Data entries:
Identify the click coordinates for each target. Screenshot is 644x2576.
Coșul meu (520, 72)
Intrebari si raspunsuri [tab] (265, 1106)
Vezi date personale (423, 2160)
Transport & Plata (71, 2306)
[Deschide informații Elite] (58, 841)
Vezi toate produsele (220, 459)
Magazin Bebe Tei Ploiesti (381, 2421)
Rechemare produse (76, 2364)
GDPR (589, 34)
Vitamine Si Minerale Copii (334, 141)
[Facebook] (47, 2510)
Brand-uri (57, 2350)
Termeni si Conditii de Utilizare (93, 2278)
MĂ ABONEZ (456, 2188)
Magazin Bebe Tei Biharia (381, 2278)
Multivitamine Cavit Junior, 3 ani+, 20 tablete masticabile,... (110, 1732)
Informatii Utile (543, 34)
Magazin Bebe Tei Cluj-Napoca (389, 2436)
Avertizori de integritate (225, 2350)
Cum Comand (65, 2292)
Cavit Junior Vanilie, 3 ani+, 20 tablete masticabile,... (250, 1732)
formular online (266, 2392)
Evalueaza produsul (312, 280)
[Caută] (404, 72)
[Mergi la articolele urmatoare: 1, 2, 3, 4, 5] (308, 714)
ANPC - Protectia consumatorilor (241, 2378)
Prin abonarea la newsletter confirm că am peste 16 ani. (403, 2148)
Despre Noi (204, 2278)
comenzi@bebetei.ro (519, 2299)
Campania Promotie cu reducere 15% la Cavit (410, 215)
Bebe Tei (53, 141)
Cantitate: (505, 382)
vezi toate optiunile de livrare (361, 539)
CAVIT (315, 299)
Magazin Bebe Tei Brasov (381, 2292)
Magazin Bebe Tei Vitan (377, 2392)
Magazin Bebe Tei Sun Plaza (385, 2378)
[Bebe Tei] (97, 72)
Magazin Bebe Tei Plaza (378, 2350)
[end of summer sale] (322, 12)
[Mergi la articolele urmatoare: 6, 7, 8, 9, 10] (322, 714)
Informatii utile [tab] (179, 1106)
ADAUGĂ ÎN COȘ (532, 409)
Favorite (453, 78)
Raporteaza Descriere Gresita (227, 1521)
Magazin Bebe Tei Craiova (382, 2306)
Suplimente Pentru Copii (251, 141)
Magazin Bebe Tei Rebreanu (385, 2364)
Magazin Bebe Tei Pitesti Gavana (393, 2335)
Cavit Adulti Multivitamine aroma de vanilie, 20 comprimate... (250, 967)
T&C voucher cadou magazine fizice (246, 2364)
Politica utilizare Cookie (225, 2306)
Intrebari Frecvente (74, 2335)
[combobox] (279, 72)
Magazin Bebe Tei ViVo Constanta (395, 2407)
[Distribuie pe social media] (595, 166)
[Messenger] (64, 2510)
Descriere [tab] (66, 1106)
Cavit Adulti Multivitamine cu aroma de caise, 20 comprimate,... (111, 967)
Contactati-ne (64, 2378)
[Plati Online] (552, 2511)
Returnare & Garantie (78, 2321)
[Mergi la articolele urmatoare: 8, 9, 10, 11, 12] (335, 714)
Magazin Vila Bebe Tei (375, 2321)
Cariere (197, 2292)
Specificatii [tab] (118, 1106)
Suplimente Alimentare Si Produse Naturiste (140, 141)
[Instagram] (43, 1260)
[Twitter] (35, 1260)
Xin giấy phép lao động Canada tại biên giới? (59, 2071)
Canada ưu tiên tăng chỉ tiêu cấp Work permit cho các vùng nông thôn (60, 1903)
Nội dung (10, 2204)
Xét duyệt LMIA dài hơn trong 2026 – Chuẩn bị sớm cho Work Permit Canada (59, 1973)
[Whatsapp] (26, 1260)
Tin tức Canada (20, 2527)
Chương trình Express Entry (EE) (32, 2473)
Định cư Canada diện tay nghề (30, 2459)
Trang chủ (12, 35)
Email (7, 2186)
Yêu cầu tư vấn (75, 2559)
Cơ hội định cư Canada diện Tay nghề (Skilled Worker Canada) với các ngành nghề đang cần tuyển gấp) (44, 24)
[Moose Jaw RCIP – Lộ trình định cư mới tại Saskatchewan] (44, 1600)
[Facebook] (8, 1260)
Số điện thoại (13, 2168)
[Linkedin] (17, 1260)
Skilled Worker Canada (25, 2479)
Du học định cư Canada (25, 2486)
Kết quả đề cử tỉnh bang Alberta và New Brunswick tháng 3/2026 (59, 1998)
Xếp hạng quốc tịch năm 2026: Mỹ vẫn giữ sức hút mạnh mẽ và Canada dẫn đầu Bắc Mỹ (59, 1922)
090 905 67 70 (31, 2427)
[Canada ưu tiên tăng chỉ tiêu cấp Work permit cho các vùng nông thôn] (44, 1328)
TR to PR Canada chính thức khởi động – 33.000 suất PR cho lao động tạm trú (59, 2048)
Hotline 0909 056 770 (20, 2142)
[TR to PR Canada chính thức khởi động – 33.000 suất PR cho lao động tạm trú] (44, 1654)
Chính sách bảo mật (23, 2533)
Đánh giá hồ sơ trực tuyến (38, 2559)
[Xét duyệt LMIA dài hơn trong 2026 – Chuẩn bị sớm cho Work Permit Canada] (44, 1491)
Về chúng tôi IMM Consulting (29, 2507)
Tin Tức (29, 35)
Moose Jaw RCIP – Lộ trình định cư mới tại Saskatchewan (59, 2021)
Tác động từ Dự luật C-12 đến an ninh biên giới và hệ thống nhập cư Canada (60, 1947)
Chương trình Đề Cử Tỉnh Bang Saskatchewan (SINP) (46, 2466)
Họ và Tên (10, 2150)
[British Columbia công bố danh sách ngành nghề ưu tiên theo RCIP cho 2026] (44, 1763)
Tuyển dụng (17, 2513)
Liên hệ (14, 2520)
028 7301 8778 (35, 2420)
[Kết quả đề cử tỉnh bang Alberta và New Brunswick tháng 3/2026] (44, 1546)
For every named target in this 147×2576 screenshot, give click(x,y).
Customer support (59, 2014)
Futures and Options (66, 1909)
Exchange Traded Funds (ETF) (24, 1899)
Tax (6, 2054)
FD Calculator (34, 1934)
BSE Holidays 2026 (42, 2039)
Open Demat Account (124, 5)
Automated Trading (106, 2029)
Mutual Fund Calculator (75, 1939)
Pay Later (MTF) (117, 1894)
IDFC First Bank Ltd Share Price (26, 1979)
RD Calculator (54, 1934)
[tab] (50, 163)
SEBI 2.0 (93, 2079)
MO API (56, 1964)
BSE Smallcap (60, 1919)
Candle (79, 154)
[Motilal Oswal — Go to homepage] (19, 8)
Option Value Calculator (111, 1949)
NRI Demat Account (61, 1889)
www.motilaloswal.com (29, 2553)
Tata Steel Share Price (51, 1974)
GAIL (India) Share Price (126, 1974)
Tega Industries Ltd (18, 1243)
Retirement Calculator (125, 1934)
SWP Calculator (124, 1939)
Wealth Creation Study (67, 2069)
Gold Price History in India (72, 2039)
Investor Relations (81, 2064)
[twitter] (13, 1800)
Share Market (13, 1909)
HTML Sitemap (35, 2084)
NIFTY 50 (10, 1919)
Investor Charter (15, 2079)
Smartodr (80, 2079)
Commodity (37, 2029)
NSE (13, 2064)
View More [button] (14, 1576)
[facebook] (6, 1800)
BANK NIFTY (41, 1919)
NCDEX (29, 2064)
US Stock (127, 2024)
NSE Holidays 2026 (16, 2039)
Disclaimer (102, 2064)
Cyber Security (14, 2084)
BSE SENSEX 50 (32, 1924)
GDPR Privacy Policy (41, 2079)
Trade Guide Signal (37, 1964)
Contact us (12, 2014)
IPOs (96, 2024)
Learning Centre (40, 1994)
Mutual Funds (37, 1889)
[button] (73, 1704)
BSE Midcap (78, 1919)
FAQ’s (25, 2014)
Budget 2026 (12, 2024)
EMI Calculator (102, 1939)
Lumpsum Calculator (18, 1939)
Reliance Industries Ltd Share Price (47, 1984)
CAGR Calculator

• _PROBLEM STATEMENT_:
Scan the records for lines that hold "Price", and reproduce each one you find.

• _SOLUTION_:
IDFC First Bank Ltd Share Price (26, 1979)
Tata Steel Share Price (51, 1974)
GAIL (India) Share Price (126, 1974)
Gold Price History in India (72, 2039)
Reliance Industries Ltd Share Price (47, 1984)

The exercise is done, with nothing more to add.